STATES BACK HEMP FARMING

WASHINGTON (AP)   It's high time for hemp, say farmers who are
enlisting state legislatures in an effort to legalize cultivation of
the potentially profitable non-hallucinogenic cousin of marijuana.

Montana and Virginia have formally called for an end to a federal ban
on "industrial" hemp, and the Minnesota Senate this week passed a
bill, backed by Gov. Jesse Ventura, aimed at permitting experimental
hemp production. The Hawaii House this week voted to have the state
grow a 10-acre test crop.

Hemp is now grown in more than 20 countries for a variety of products,
including cosmetics, beer, plastics and paper.

New Hampshire, North Dakota and Tennessee also are actively
considering pro-hemp legislation, while lawmakers in New Mexico
recently funded hemp research, according to Agri-Tech Communications
Inc., which tracks the agricultural fiber business.

Former CIA Director James Woolsey was recently hired by the North
American Industrial Hemp Council to lobby for repeal.

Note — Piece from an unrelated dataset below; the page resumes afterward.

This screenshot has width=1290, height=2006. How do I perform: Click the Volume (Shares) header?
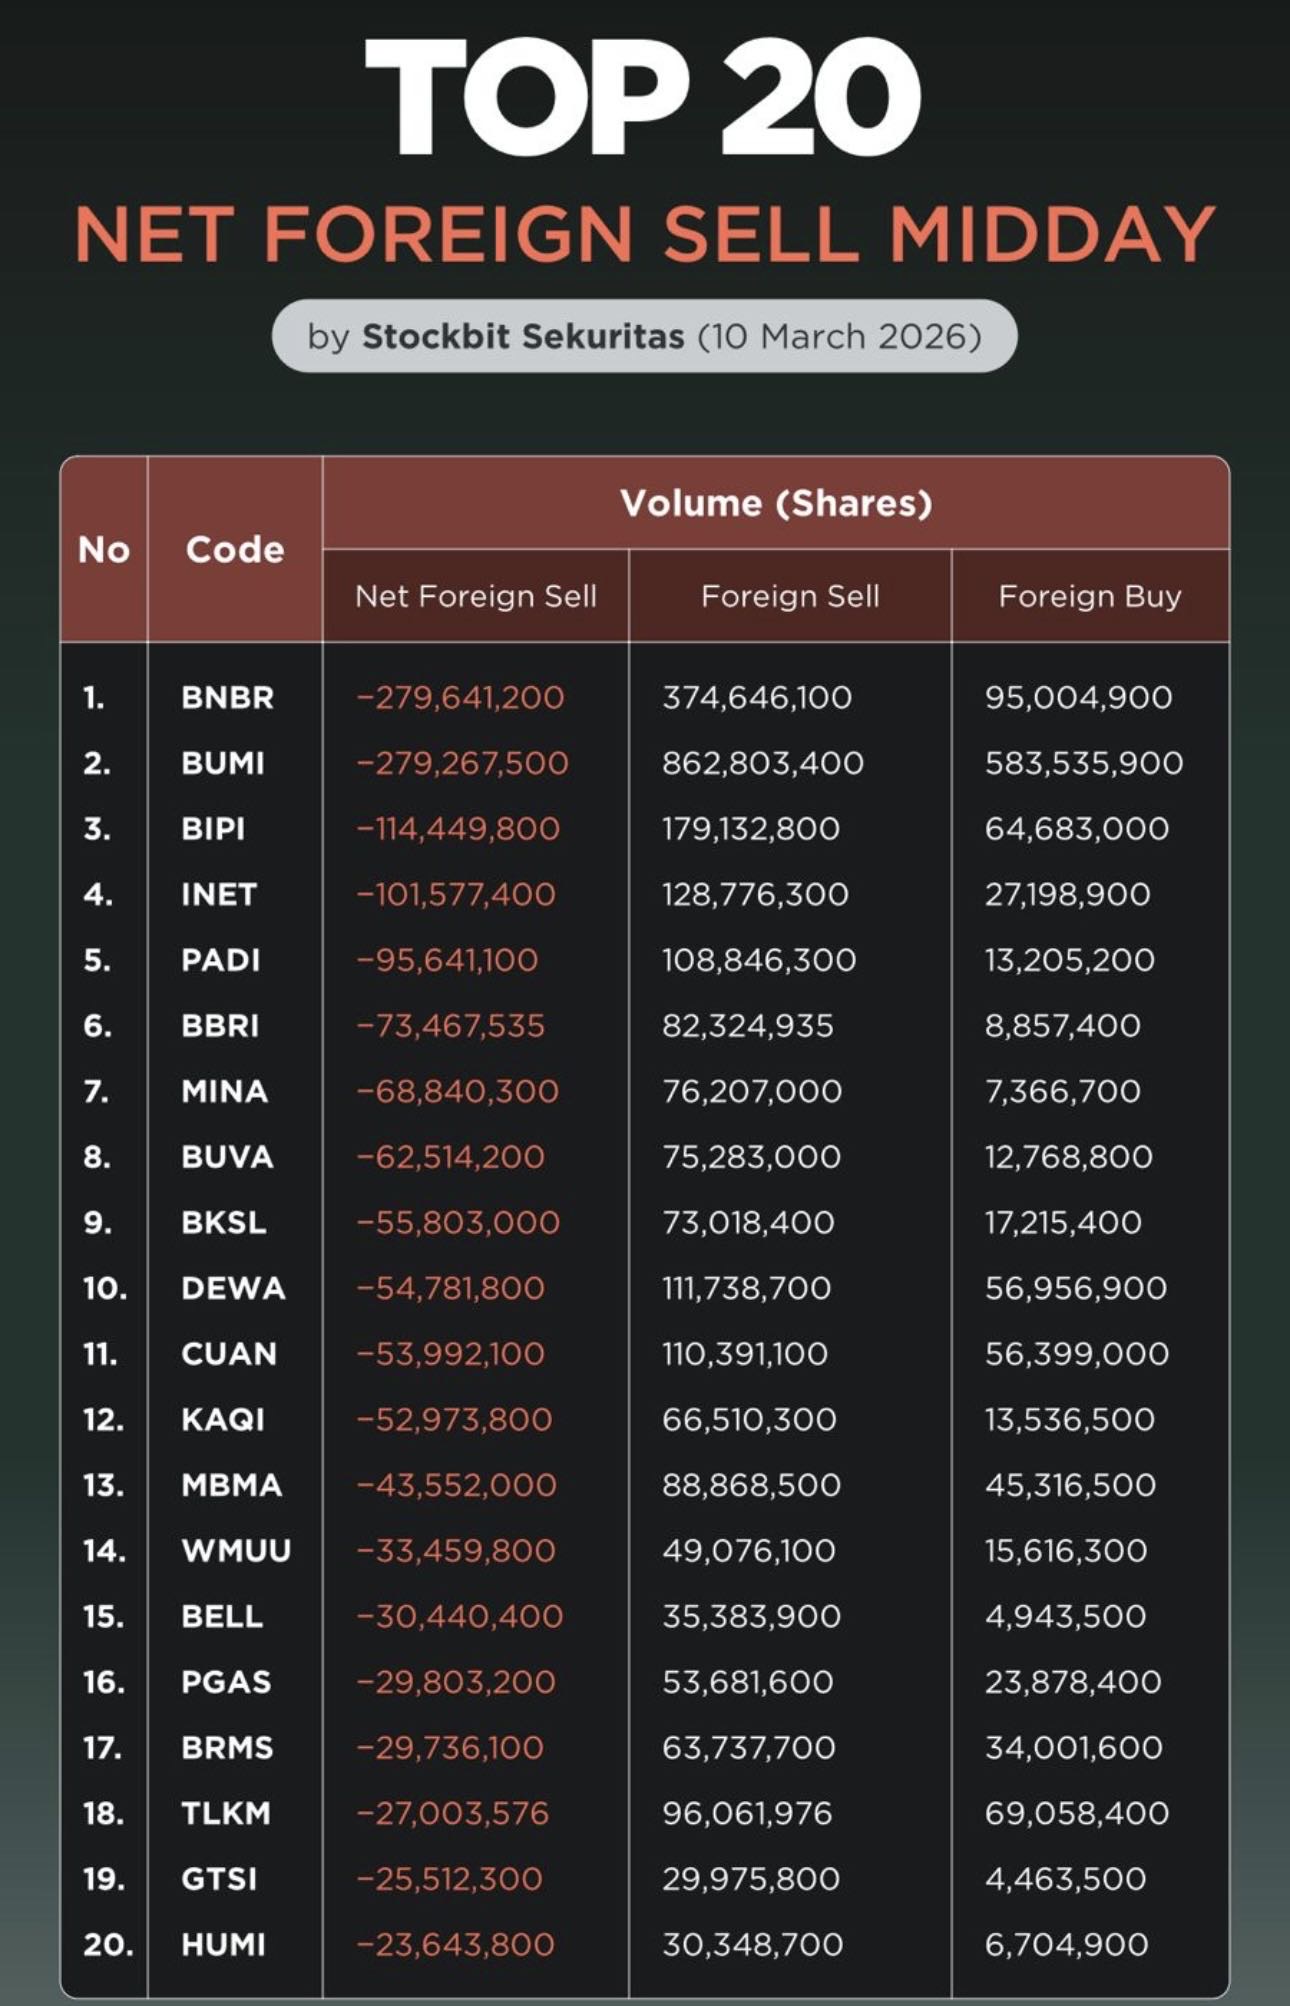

"Until the federal government relents, our state efforts aren't going
to do much," said David Monson, a North Dakota legislator who wants to
grow hemp on his grain farm near the Canadian border.

Hemp was perhaps the first plant farmed for fiber   George Washington
once grew it   but it was a victim of the U.S. government's move to
end marijuana production in the 1930s.

Canada started allowing hemp production last year. Farmers planted
6,000 acres of the weed, claiming profits of as much as $200 an acre,
this at a time when growers struggle just to break even on traditional
crops like wheat.

The Drug Enforcement Administration and Justice Department were
petitioned a  year ago to go repeal the DEA's ban on hemp.

But the DEA and the White House's Office of National Drug Control
Policy have said that permitting hemp farming would send the wrong
signal to young people. They also worry that marijuana farmers could
hide their crops with industrial hemp plants. Police rely on aerial
imagery to detect marijuana fields.

"The seedlings are the same and in many instances the mature plants
look the same," the Office of National Drug Control Policy says in a
statement.

That's all the more reason to permit industrial hemp, according to
pro-hemp forces. Hemp's tendency to cross-pollinate would make it
risky to cultivate marijuana nearby, because that might hurt the
potency of the marijuana crop, agronomists say.

"You have to be really, really stupid to hide marijuana in an
industrial hemp field," Woolsey said.

Police counter that cross-pollination could produce hemp with a
kick.

Marijuana normally contains 3 percent to 15 percent or more of THC,
the psychoactive ingredient, while hemp has 1 percent or less.

There's also disagreement about hemp's commercial potential.

USDA researchers concluded that it was a "novelty product for a
novelty market." But a University of Kentucky study last year
estimated hemp could bring farmers anywhere from $220 to $600 an acre,
depending on whether it was grown for its fiber or its seeds.

North Dakota State University researchers said hemp could be a useful
rotation crop for wheat and potato farmers.

"Industrial hemp should be considered an alternative crop," said Roger
Moe, the Democratic majority leader in Minnesota's state Senate. "It's
certainly not going to replace the mainstays of agriculture."